NO! I think it's off that you think the answer to such a silly question requires a certain level of complexity!

Joking 

Your husband clearly has difficulty expressing his emotions verbally (I bet he's more of a touchy-feely guy). 

You two would benefit greatly from reading 5-love-languages.

Having said that, as his wife, you should come to terms with the fact that he will probably never be able to verbally complement or spoil you the way you desire. Some people are just like that. If he's a good man otherwise, just cut him some slack and let him be.


----------



## AliceA (Jul 29, 2010)

I don't know if it's off or not. It's not a question I've ever asked anybody. Maybe it's a bit off that you don't know him well enough to know why he loves you without having to ask...


----------



## Kylie84 (May 4, 2012)

Why do you need to push for validation of his love for you? do you suspect him of being unfaithful?
If not, then you are asking the wrong question to the wrong person.
In fact you shouldn't even be questioning it at all


----------



## imtamnew (May 13, 2013)

Sorry but I think it's a stupid question.
I love my daughter a lot.

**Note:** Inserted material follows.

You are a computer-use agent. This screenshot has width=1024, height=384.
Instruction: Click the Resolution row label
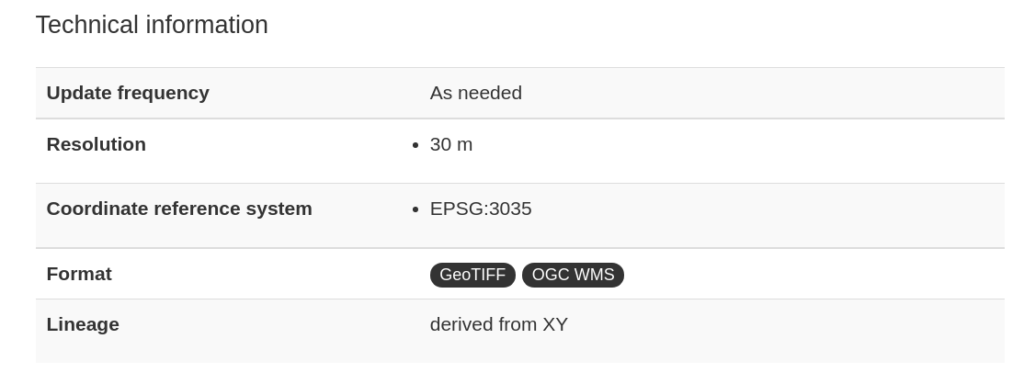pos(96,144)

Way more than anyone else in this world. I have no clue why.


----------



## mablenc (Feb 26, 2013)

You sound a bit needy, he says he loves you and you need further explanation.

Do you not believe him? 
" (Normally), a husband would answer with a few positive traits a wife has or something quirky about her, right?..."
On tv maybe. It all depends on the situation and the person.
_Posted via Mobile Device_


----------



## Longtermer (Oct 1, 2014)

My husband gave me a bracelet engraved with "just because" once and I found it incredible romantic. Hes not very vocal and that just summed up us. We love each other just because . Do you need a reason?


----------



## Married but Happy (Aug 13, 2013)

No doubt he gets a dopamine hit because your major histocompatibility complex systems are complementary. And oxytocin and vasopressin create long-term bonding in the absence of psychological inhibitors.

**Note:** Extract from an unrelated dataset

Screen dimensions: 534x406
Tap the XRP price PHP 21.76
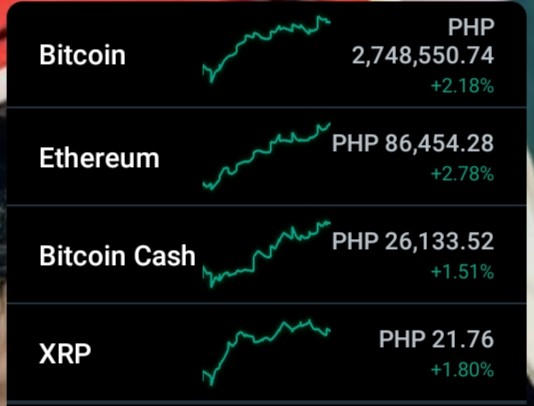pos(436,339)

Hope that helps explain why he loves you!


----------



## richie33 (Jul 20, 2012)

Would you rather he make up some words to appease you? He is showing you he loves you by his actions. 
It's not weird at all. Today I might love my wife as the mother of my children. Tomorrow cause she rocked my world the night before. He might not be able to express his love verbally but you should know and feel loved.


----------



## Hicks (Jan 14, 2011)

Love is a verb.
He loves you becuase he is your husband.


----------



## dormant (Apr 3, 2012)

I hope my wife never asks me that question. I would not have an answer.


----------



## Hicks (Jan 14, 2011)

Why don't you just ask him easy questions like "Do I look fat in these pants" and "Do you find other women attractive?"


----------



## murphy5 (May 1, 2014)

not weird at all. Men are basically not into this lovie dovie stuff. They have a strong feeling that they love and need you...but dont expect them to write a soliloquy about it.


----------



## Lancer (Sep 15, 2014)

My wife has often asked why I love her. I think that is a hard thing to say for these reasons......... To me it is just "because". It is a feeling toward the whole being of the person you love. It is not a set of conditions that I love you because of these reasons. True love is too deep to give a few surface reasons as to why you love.


----------



## hardcandy (Sep 16, 2014)

While I do appreciate all the replies, it is both judgmental and presumptuous to label me as "needy" based on one post.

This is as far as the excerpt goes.